#### Directives:
• a. In the thread about finishing sprays for goats, on what part of the goats does the second poster's family use Final Bloom?
• b. List every product that the second post in the finishing-spray thread mentions by name.
• c. Resume the thread about finishing sprays for show goats, starting after its final sentence.

#### Excerpt:
# Finishing Spray?



## HoosierShadow (Apr 20, 2010)

We like to use a finishing spray of some sort for our boer goats. We usually show in the summer months only, and like Show Sheen, Revive, and the Goat conditioning spray.

My kids are showing next month, and while I'm lost on how we're going to get goats washed and clipped with colder weather (ugh), I'm trying to decide which finishing spray would be best, especially in the cold months. 

Reading about Revive, it says to spray in the night before and rinse out the next day? Hmmm :/ Didn't know that.

Flare also a Sullivan product is a light version of Revive. But then there is Revive Light (says it was formulated for warmer weather).

I'm so confused... lol.

What kind of finishing spray do you all like to use? Wanting something help keep the hair fluffy nice - not anything heavy, thick or oily.

I am ordering a couple of things from Sullivan's so that's why I was trying to stick with their products so I can order it all in one shipment.


----------



## -Indy- (Dec 1, 2012)

Revive and Revive Light is more working with their hair leading up to the show. Our family uses it about once or twice a week during the show season, but we don’t use it on show day. It especially helps when their hair gets dry.

If you are trying to stick with Sullivan’s products, we tried Shock this summer and liked it fairly well. Once you spray it in, you do have to use a blower to work it into their hair, otherwise, it will weigh the hair down and make it flat. I won’t recommend Final Bloom for their body hair hair as it makes it heavy and oily. We do use it for their horns though. We haven’t tried Flare though, so I can’t help you there. A lot of the finishing sprays we use are from Weavers Livestock.

#### Given data:
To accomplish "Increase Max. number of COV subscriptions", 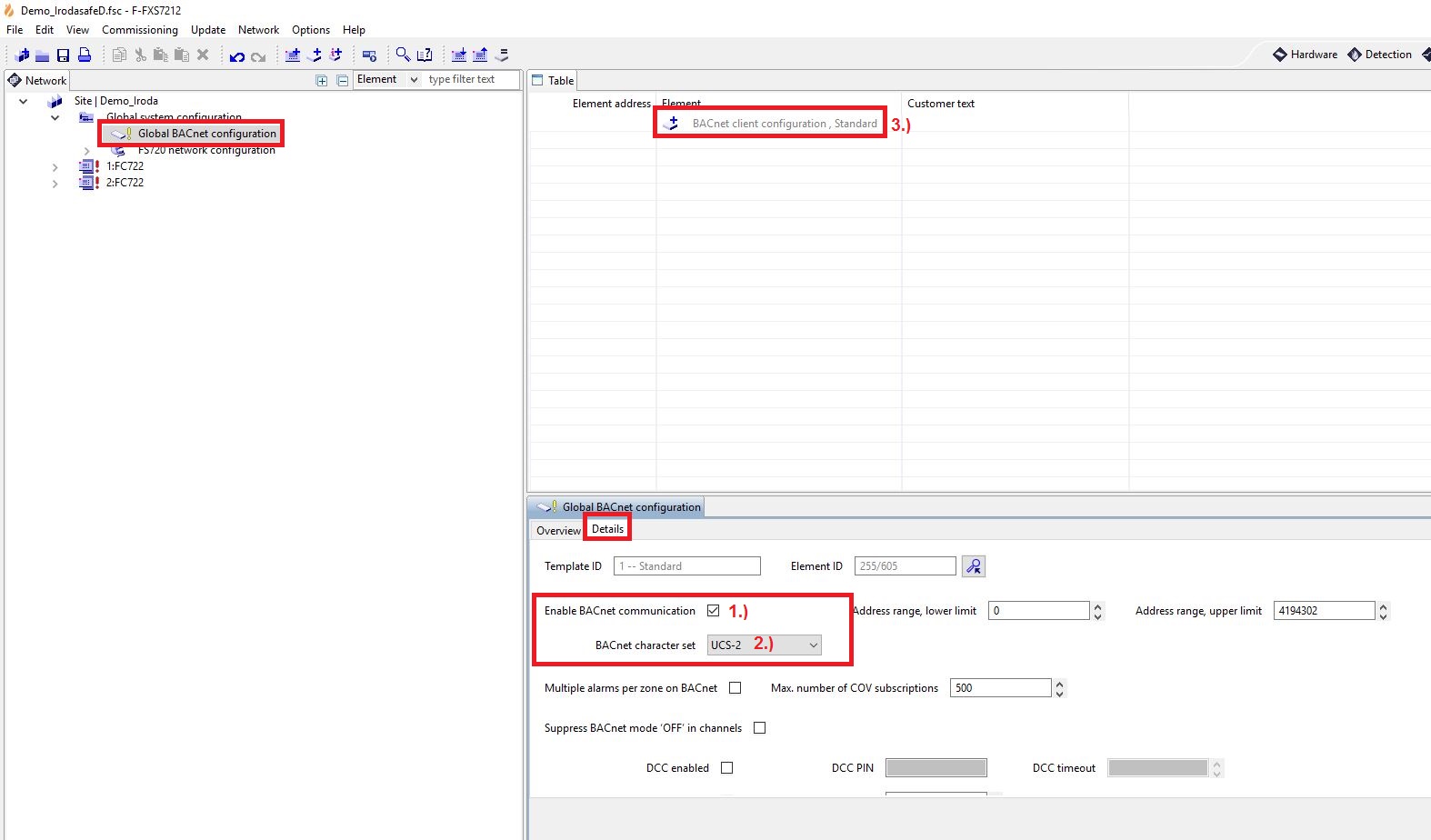I will point(1059,684).
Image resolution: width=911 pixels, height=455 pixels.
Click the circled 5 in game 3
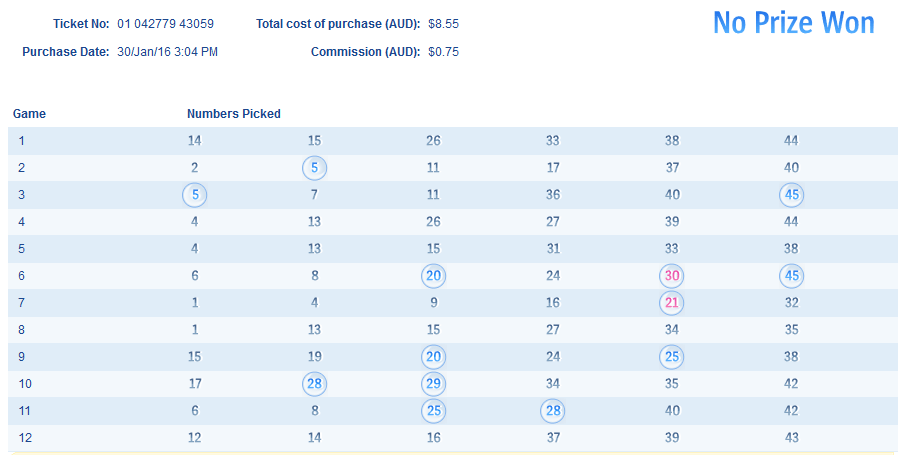pos(194,195)
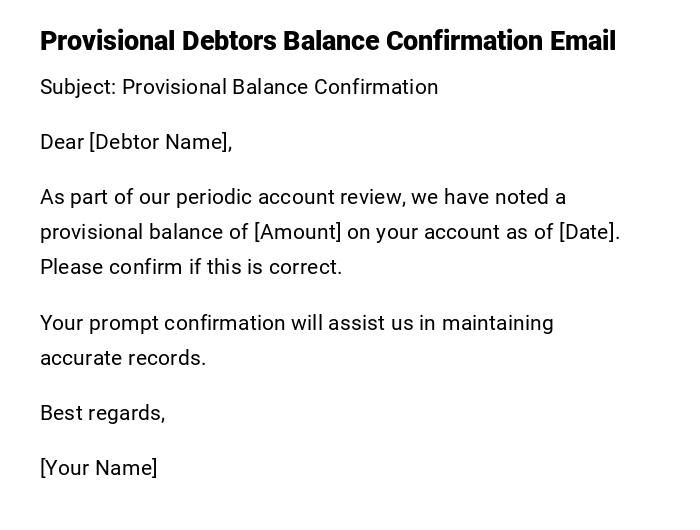Select the [Debtor Name] placeholder

pos(160,142)
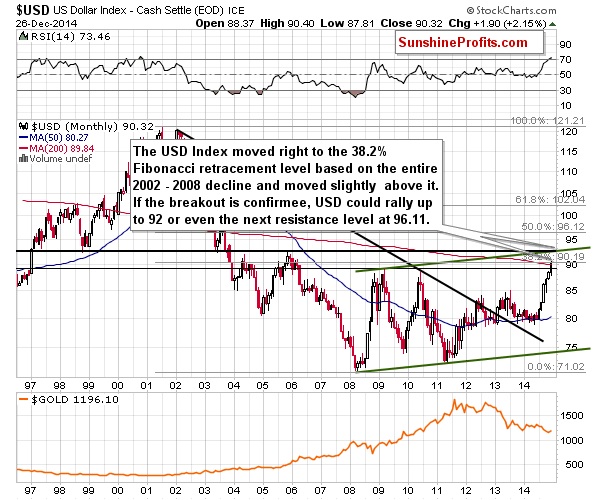
Task: Click the green up-arrow beside Chg
Action: pos(552,24)
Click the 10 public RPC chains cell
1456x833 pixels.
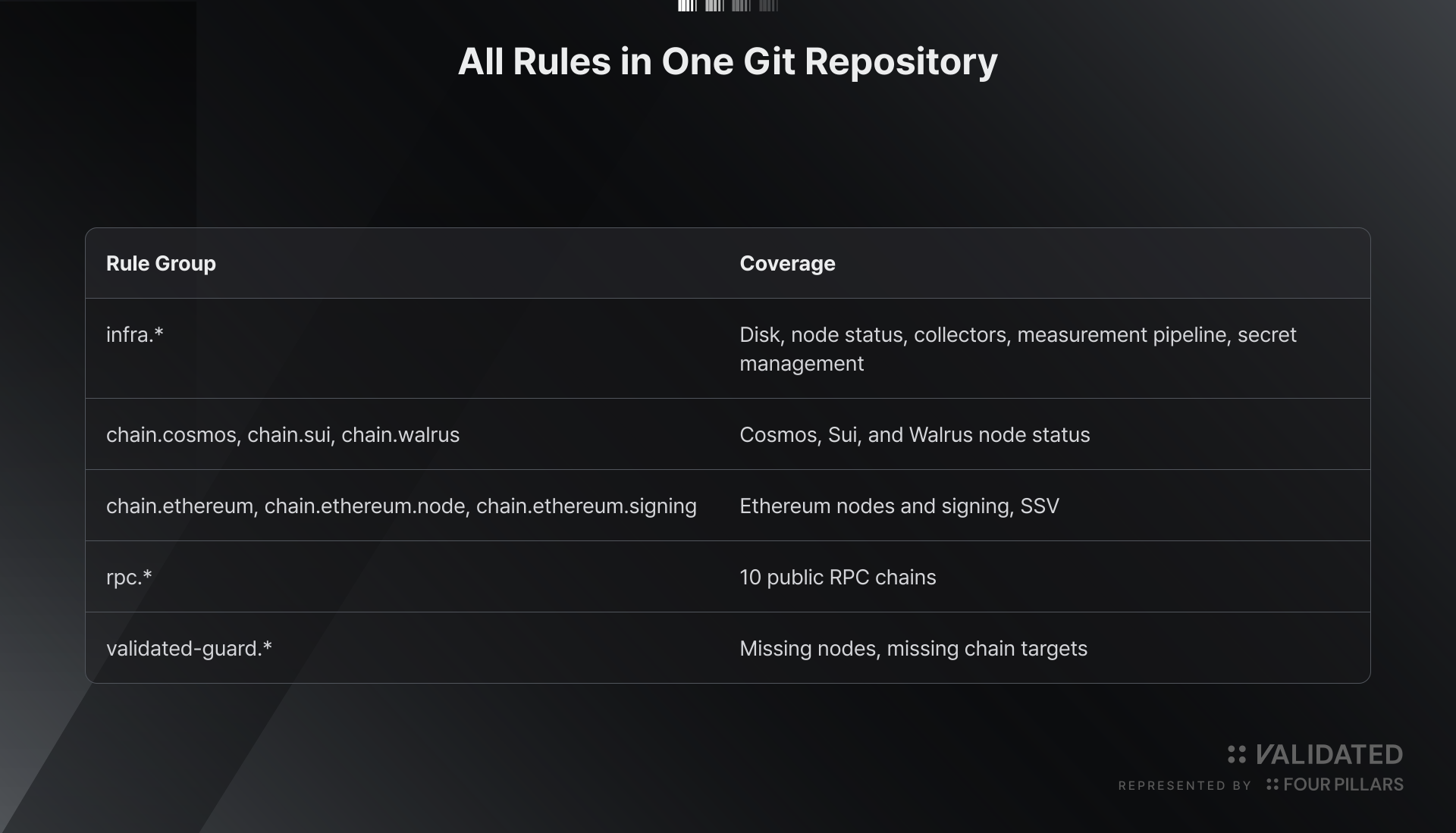click(838, 578)
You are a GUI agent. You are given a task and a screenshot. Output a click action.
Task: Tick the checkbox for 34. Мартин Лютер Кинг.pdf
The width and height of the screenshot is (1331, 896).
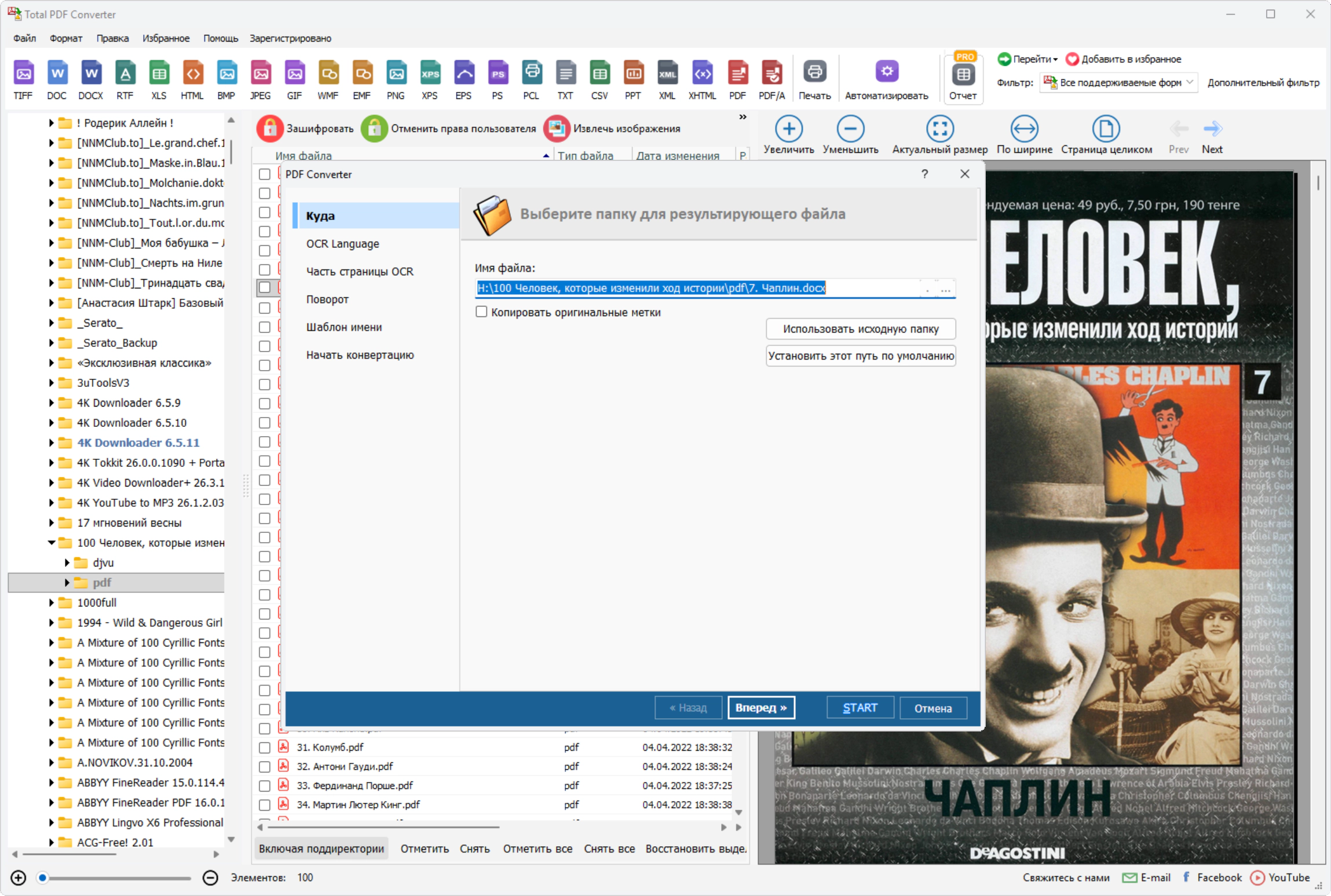point(265,805)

#### Task-by-task outputs:
• a. Their horns.

• b. Revive, Revive Light, Shock, Final Bloom, Flare

• c.
This is just what has worked for us. Hopefully, other people chime in with what works for them too.


----------



## HoosierShadow (Apr 20, 2010)

Thanks Indy I appreciate your opinion! We do the same with Revive, usually I use it in the summer when we are getting ready for shows - after a bath when we get ready to clip or after getting them clipped. I'm afraid to use that kind of stuff much this time of year, but feel we need some sort of finishing spray for show day. Usually, we just use Show Sheen on show day - bath, dry, then comb some in and gently blow it dry.
I've not used Shock, I'll check it out.

Flare is a new product, the thing I didn't care for is the can is maybe 1/2 the size of the other product cans. It's about $6. I've seen someone use it at a show. I believe directions are to spray/work it in, then gently blow dry for about 5-10 minutes. 
I don't want to do too much with the goats because it's already turned cold out, and want them to stay warm/dry and not risk making them sick from getting wet or damp.
So if I don't try Flare I may just end up using Show Sheen since it's something we're familiar with and easy to get locally.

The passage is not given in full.